Ele se inclinou para olhar. Ela deu um passo atrás, pôs as
duas mãos nas costas dele e o atirou dentro do poço.
— Queda-te aí — mandou ela. — Se vou me casar, não será
contigo. O homem que empreendeu cada façanha concluída, se
ele desejar, é com quem me casarei.
E lá se foi a princesa com o cavaleiro do cavalinho preto
para o casamento.
E ao final de três anos depois disso, ele se lembrou pela
primeira vez do cavalo preto e de onde o deixou.
Levantou-se e saiu, e lamentou muito sua negligência para
com o cavalo preto. Ele o encontrou exatamente onde o havia
deixado.
— Boa sorte para você, cavalheiro — disse o cavalo. —
Parece que encontrou uma coisa de que gosta mais do que de
mim.
— Não encontrei, nem encontrarei, mas me aconteceu de
esquecê-lo — disse ele.
— Não me importo — disse o cavalo —, não fará diferença.
Levante sua espada e corte minha cabeça.
— A sorte não permitirá que eu faça uma coisa dessas —
respondeu ele.
— Faça isso agora mesmo, ou serei eu a cortar sua cabeça
— insistiu o cavalo.
Então o rapaz desembainhou a espada e cortou a cabeça do
cavalo; depois, ergueu as mãos e soltou um grito doloroso.
E o que ouviu atrás de si?
— Saudações, meu cunhado.
Olhou para trás e lá estava o homem mais belo no qual já
pusera os olhos.
— O que o fez chorar pelo cavalo preto? — perguntou ele.
— É que neste mundo nunca nasceu, nem de homem nem
de animal, uma criatura que eu apreciasse mais — disse o
jovem.
— Você me aceitaria no lugar dele? — perguntou o estranho.

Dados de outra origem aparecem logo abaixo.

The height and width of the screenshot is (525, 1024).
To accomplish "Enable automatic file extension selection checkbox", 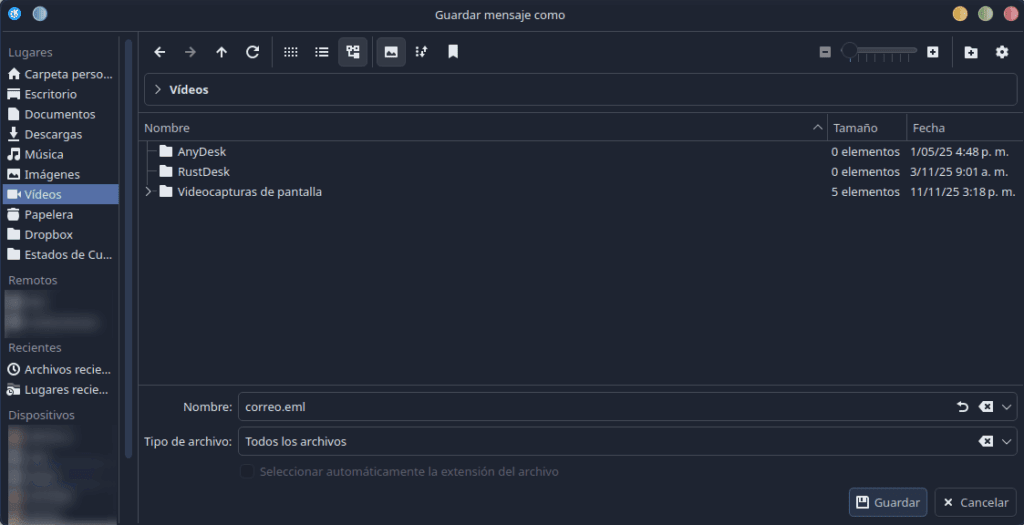I will click(247, 471).
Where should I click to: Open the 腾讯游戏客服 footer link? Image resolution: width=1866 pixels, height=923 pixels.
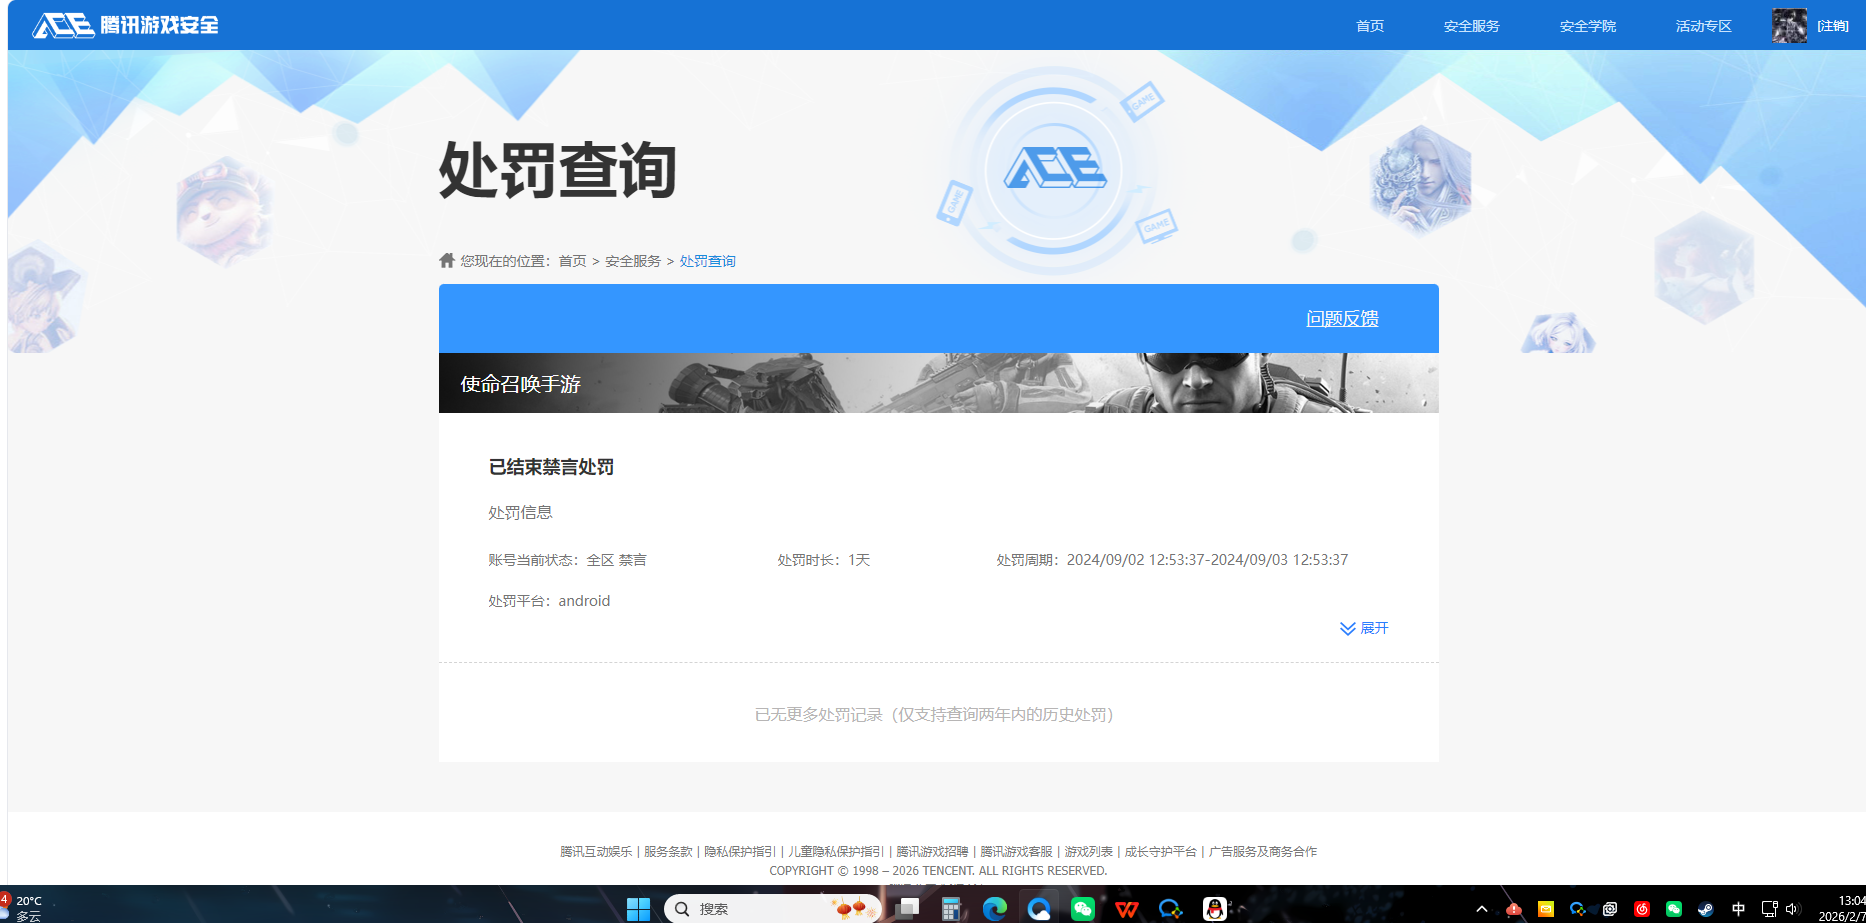click(x=1016, y=852)
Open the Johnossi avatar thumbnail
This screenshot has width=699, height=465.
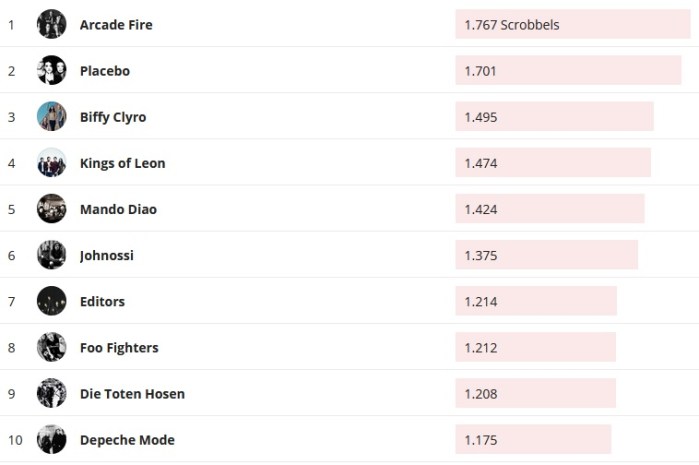pyautogui.click(x=51, y=254)
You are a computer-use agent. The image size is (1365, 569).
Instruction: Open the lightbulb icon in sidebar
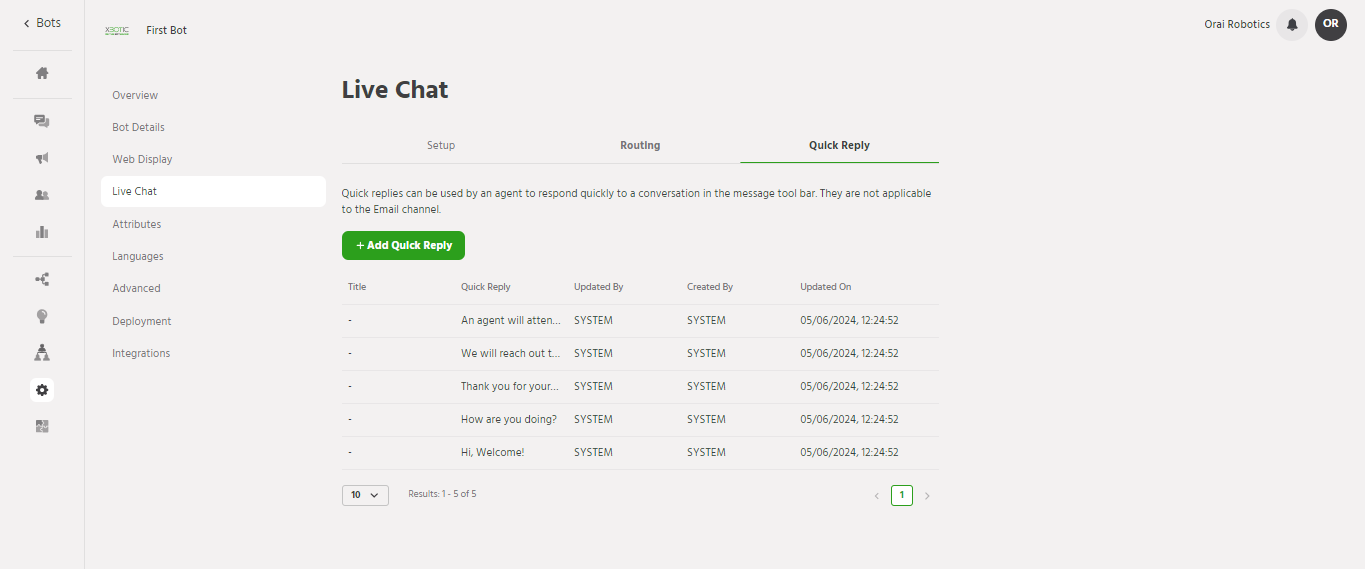[x=42, y=316]
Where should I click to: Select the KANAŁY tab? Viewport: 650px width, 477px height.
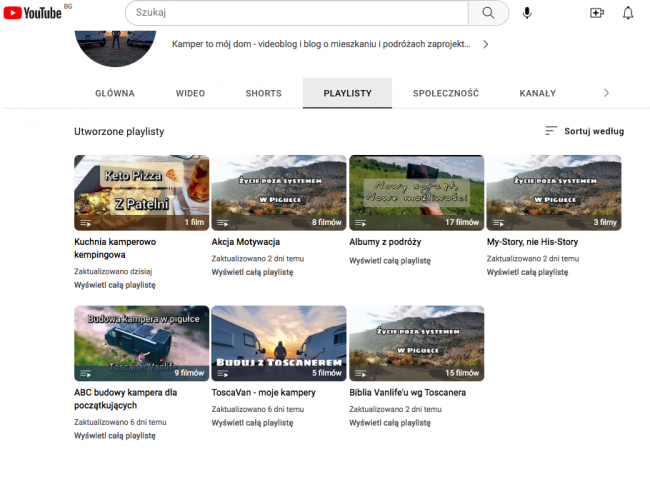537,93
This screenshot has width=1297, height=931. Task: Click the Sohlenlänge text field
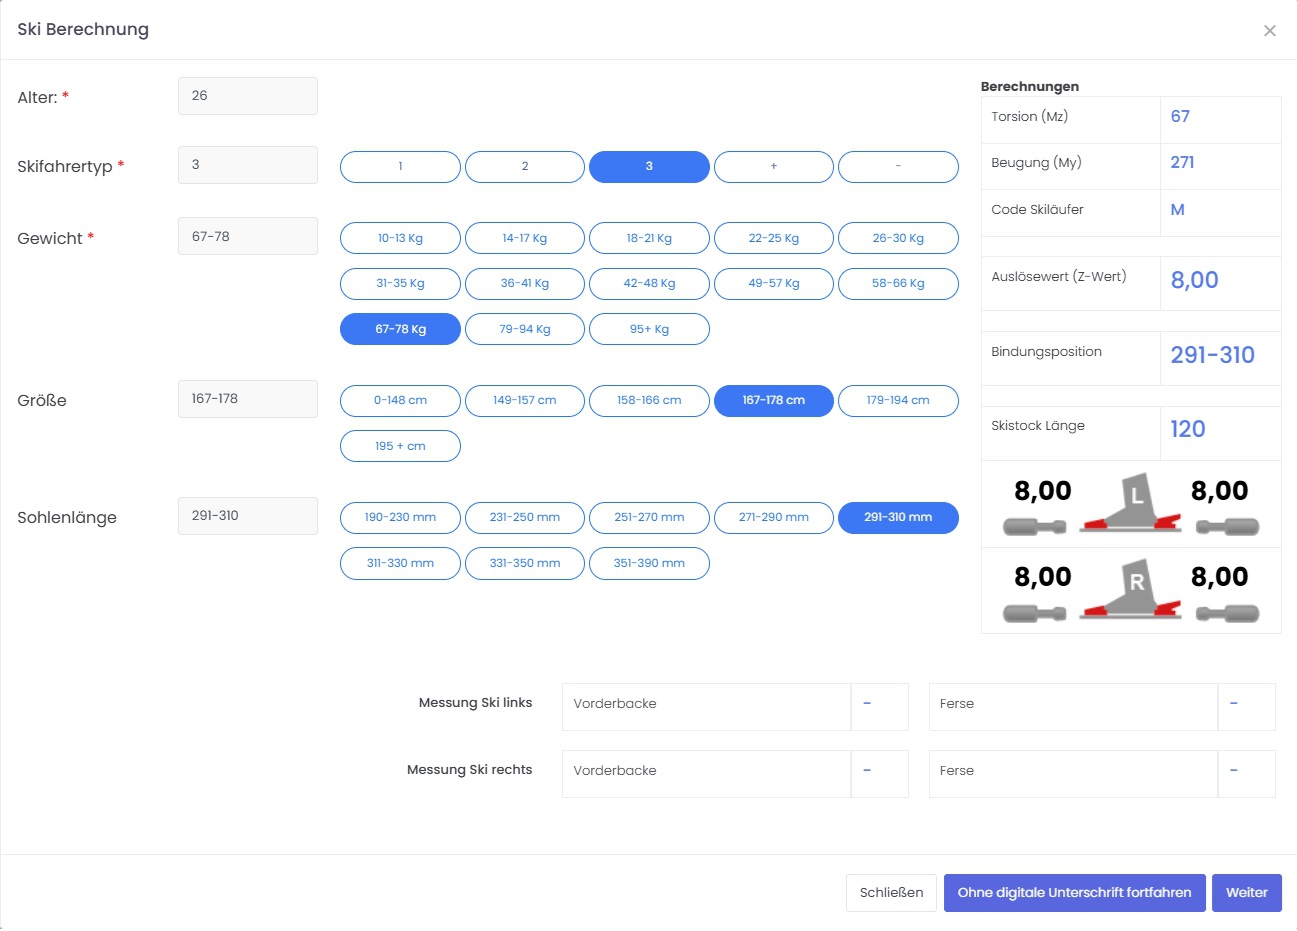[247, 516]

— Se eu pudesse pensar que você é o cavalo, aceitaria; mas, se não, preferiria o cavalo.
— Pois eu sou o cavalo preto — disse o homem. — Se não
fosse, como você poderia ter conseguido todas as coisas que
saiu a procurar na casa de meu pai? Desde que fui enfeitiçado, a
muitos homens acorri antes de você me encontrar. Diziam todos
as mesmas palavras: não podiam ficar comigo, nem cuidar de
mim, e nunca ficaram comigo por mais que um dia. Mas, quando
nos encontramos, você esteve comigo até o tempo se esgotar e
os feitiços chegarem ao fim. E agora deve ir para casa comigo, e
faremos um casamento na casa de meu pai!